| WHAT TO WORK ON |
An exact transcript of all the records is the expected answer.

### RECORDS PROVIDED

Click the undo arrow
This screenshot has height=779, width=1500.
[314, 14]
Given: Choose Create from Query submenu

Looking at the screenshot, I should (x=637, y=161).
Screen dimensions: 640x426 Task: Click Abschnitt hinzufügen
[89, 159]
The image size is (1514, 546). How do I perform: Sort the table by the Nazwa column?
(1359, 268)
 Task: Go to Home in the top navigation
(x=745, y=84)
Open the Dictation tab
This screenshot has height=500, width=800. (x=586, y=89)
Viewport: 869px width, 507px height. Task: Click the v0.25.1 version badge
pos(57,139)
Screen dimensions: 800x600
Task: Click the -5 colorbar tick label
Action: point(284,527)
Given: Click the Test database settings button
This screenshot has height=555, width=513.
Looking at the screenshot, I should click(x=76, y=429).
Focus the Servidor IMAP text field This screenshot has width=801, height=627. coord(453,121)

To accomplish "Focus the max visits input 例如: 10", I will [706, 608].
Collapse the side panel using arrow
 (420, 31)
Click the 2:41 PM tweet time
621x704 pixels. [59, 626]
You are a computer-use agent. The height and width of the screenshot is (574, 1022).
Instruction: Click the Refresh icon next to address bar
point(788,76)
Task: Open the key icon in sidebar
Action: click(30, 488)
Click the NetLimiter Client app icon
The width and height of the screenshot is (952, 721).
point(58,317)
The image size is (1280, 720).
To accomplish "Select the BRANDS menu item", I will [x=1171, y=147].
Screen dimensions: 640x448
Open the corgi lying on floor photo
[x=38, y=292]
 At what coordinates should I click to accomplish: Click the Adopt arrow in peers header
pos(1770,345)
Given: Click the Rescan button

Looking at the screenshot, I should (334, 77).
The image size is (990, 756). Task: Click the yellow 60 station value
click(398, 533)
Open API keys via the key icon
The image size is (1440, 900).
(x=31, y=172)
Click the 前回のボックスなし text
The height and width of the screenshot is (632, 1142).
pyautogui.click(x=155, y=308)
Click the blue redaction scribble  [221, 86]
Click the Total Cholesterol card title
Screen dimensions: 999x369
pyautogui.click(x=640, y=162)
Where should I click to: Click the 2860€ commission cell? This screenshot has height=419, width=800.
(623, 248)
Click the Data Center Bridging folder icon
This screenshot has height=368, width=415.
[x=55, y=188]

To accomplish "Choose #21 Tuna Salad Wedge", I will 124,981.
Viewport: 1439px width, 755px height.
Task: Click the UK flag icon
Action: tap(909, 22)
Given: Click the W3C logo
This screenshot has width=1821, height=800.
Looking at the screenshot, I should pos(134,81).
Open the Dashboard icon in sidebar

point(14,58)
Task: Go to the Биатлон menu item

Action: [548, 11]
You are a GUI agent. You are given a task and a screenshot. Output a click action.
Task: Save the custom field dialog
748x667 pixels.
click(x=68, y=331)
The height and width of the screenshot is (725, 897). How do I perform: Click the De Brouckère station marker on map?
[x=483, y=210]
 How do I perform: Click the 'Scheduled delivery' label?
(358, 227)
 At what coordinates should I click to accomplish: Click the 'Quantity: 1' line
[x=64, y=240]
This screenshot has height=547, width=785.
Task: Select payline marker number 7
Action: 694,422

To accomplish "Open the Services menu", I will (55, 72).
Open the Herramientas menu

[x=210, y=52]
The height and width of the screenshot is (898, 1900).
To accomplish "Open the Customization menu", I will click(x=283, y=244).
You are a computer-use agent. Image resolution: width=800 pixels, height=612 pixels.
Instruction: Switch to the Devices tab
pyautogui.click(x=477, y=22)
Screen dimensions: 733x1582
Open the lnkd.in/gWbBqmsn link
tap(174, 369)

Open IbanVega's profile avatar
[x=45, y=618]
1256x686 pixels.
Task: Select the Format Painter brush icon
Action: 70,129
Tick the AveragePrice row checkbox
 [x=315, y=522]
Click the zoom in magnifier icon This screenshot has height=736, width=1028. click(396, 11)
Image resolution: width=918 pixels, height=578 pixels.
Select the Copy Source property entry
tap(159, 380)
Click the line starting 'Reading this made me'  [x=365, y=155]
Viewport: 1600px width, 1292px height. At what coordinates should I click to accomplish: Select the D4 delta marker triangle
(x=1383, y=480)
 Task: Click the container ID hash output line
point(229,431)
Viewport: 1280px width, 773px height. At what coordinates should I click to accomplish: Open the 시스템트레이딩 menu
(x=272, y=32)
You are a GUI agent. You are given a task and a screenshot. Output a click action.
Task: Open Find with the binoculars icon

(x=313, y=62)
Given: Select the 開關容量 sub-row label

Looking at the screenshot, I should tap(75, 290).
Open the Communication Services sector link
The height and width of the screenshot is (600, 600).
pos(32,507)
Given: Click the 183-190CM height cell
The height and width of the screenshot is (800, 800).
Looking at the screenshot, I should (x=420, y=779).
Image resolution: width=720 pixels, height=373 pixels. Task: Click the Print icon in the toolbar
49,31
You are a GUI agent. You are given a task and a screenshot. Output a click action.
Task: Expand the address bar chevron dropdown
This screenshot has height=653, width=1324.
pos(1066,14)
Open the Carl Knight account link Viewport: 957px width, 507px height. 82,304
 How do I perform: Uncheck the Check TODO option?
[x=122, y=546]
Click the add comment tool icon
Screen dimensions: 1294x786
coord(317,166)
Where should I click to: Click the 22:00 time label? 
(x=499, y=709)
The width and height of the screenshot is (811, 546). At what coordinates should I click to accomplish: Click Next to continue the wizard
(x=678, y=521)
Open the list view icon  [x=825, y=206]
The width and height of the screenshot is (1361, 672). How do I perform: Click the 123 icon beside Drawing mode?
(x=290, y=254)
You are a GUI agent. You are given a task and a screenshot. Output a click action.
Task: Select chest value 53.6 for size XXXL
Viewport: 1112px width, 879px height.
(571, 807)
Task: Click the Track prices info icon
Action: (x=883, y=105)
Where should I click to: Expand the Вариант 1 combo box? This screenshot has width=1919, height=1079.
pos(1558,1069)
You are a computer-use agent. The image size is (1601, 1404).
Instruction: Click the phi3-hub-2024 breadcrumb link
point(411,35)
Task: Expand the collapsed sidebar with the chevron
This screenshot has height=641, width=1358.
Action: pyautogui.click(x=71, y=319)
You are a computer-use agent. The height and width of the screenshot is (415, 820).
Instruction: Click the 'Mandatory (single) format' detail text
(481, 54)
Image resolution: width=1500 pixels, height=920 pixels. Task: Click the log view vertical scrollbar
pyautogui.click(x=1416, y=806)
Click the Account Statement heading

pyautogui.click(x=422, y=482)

######

| TASK RESPONSE |
Click the undo arrow
This screenshot has height=779, width=1500.
[314, 14]
Given: Choose Create from Query submenu

Looking at the screenshot, I should (x=637, y=161).
Screen dimensions: 640x426 Task: Click Abschnitt hinzufügen
[89, 159]
The image size is (1514, 546). How do I perform: Sort the table by the Nazwa column?
(1359, 268)
 Task: Go to Home in the top navigation
(x=745, y=84)
Open the Dictation tab
This screenshot has height=500, width=800. (x=586, y=89)
Viewport: 869px width, 507px height. Task: Click the v0.25.1 version badge
pos(57,139)
Screen dimensions: 800x600
Task: Click the -5 colorbar tick label
Action: point(284,527)
Given: Click the Test database settings button
This screenshot has height=555, width=513.
Looking at the screenshot, I should click(x=76, y=429).
Focus the Servidor IMAP text field This screenshot has width=801, height=627. coord(453,121)

To accomplish "Focus the max visits input 例如: 10", I will [706, 608].
Collapse the side panel using arrow
 (420, 31)
Click the 2:41 PM tweet time
621x704 pixels. [59, 626]
You are a computer-use agent. The height and width of the screenshot is (574, 1022).
Instruction: Click the Refresh icon next to address bar
point(788,76)
Task: Open the key icon in sidebar
Action: click(30, 488)
Click the NetLimiter Client app icon
The width and height of the screenshot is (952, 721).
point(58,317)
The image size is (1280, 720).
To accomplish "Select the BRANDS menu item", I will [x=1171, y=147].
Screen dimensions: 640x448
Open the corgi lying on floor photo
[x=38, y=292]
 At what coordinates should I click to accomplish: Click the Adopt arrow in peers header
pos(1770,345)
Given: Click the Rescan button

Looking at the screenshot, I should (334, 77).
The image size is (990, 756). Task: Click the yellow 60 station value
click(398, 533)
Open API keys via the key icon
The image size is (1440, 900).
(x=31, y=172)
Click the 前回のボックスなし text
The height and width of the screenshot is (632, 1142).
pyautogui.click(x=155, y=308)
Click the blue redaction scribble  [221, 86]
Click the Total Cholesterol card title
Screen dimensions: 999x369
pyautogui.click(x=640, y=162)
Where should I click to: Click the 2860€ commission cell? This screenshot has height=419, width=800.
(623, 248)
Click the Data Center Bridging folder icon
This screenshot has height=368, width=415.
[x=55, y=188]

To accomplish "Choose #21 Tuna Salad Wedge", I will 124,981.
Viewport: 1439px width, 755px height.
Task: Click the UK flag icon
Action: tap(909, 22)
Given: Click the W3C logo
This screenshot has width=1821, height=800.
Looking at the screenshot, I should pos(134,81).
Open the Dashboard icon in sidebar

point(14,58)
Task: Go to the Биатлон menu item

Action: [548, 11]
You are a GUI agent. You are given a task and a screenshot. Output a click action.
Task: Save the custom field dialog
748x667 pixels.
click(x=68, y=331)
The height and width of the screenshot is (725, 897). How do I perform: Click the De Brouckère station marker on map?
[x=483, y=210]
 How do I perform: Click the 'Scheduled delivery' label?
(358, 227)
 At what coordinates should I click to accomplish: Click the 'Quantity: 1' line
[x=64, y=240]
This screenshot has height=547, width=785.
Task: Select payline marker number 7
Action: 694,422

To accomplish "Open the Services menu", I will (55, 72).
Open the Herramientas menu

[x=210, y=52]
The height and width of the screenshot is (898, 1900).
To accomplish "Open the Customization menu", I will click(x=283, y=244).
You are a computer-use agent. Image resolution: width=800 pixels, height=612 pixels.
Instruction: Switch to the Devices tab
pyautogui.click(x=477, y=22)
Screen dimensions: 733x1582
Open the lnkd.in/gWbBqmsn link
tap(174, 369)

Open IbanVega's profile avatar
[x=45, y=618]
1256x686 pixels.
Task: Select the Format Painter brush icon
Action: 70,129
Tick the AveragePrice row checkbox
 [x=315, y=522]
Click the zoom in magnifier icon This screenshot has height=736, width=1028. click(396, 11)
Image resolution: width=918 pixels, height=578 pixels.
Select the Copy Source property entry
tap(159, 380)
Click the line starting 'Reading this made me'  [x=365, y=155]
Viewport: 1600px width, 1292px height. At what coordinates should I click to accomplish: Select the D4 delta marker triangle
(x=1383, y=480)
 Task: Click the container ID hash output line
point(229,431)
Viewport: 1280px width, 773px height. At what coordinates should I click to accomplish: Open the 시스템트레이딩 menu
(x=272, y=32)
You are a GUI agent. You are given a task and a screenshot. Output a click action.
Task: Open Find with the binoculars icon

(x=313, y=62)
Given: Select the 開關容量 sub-row label

Looking at the screenshot, I should tap(75, 290).
Open the Communication Services sector link
The height and width of the screenshot is (600, 600).
pos(32,507)
Given: Click the 183-190CM height cell
The height and width of the screenshot is (800, 800).
Looking at the screenshot, I should (x=420, y=779).
Image resolution: width=720 pixels, height=373 pixels. Task: Click the Print icon in the toolbar
49,31
You are a GUI agent. You are given a task and a screenshot. Output a click action.
Task: Expand the address bar chevron dropdown
This screenshot has height=653, width=1324.
pos(1066,14)
Open the Carl Knight account link Viewport: 957px width, 507px height. 82,304
 How do I perform: Uncheck the Check TODO option?
[x=122, y=546]
Click the add comment tool icon
Screen dimensions: 1294x786
coord(317,166)
Where should I click to: Click the 22:00 time label? 
(x=499, y=709)
The width and height of the screenshot is (811, 546). At what coordinates should I click to accomplish: Click Next to continue the wizard
(x=678, y=521)
Open the list view icon  [x=825, y=206]
The width and height of the screenshot is (1361, 672). How do I perform: Click the 123 icon beside Drawing mode?
(x=290, y=254)
You are a GUI agent. You are given a task and a screenshot. Output a click action.
Task: Select chest value 53.6 for size XXXL
Viewport: 1112px width, 879px height.
(571, 807)
Task: Click the Track prices info icon
Action: (x=883, y=105)
Where should I click to: Expand the Вариант 1 combo box? This screenshot has width=1919, height=1079.
pos(1558,1069)
You are a computer-use agent. The image size is (1601, 1404).
Instruction: Click the phi3-hub-2024 breadcrumb link
point(411,35)
Task: Expand the collapsed sidebar with the chevron
This screenshot has height=641, width=1358.
Action: pyautogui.click(x=71, y=319)
You are a computer-use agent. The height and width of the screenshot is (415, 820).
Instruction: Click the 'Mandatory (single) format' detail text
(481, 54)
Image resolution: width=1500 pixels, height=920 pixels. Task: Click the log view vertical scrollbar
pyautogui.click(x=1416, y=806)
Click the Account Statement heading

pyautogui.click(x=422, y=482)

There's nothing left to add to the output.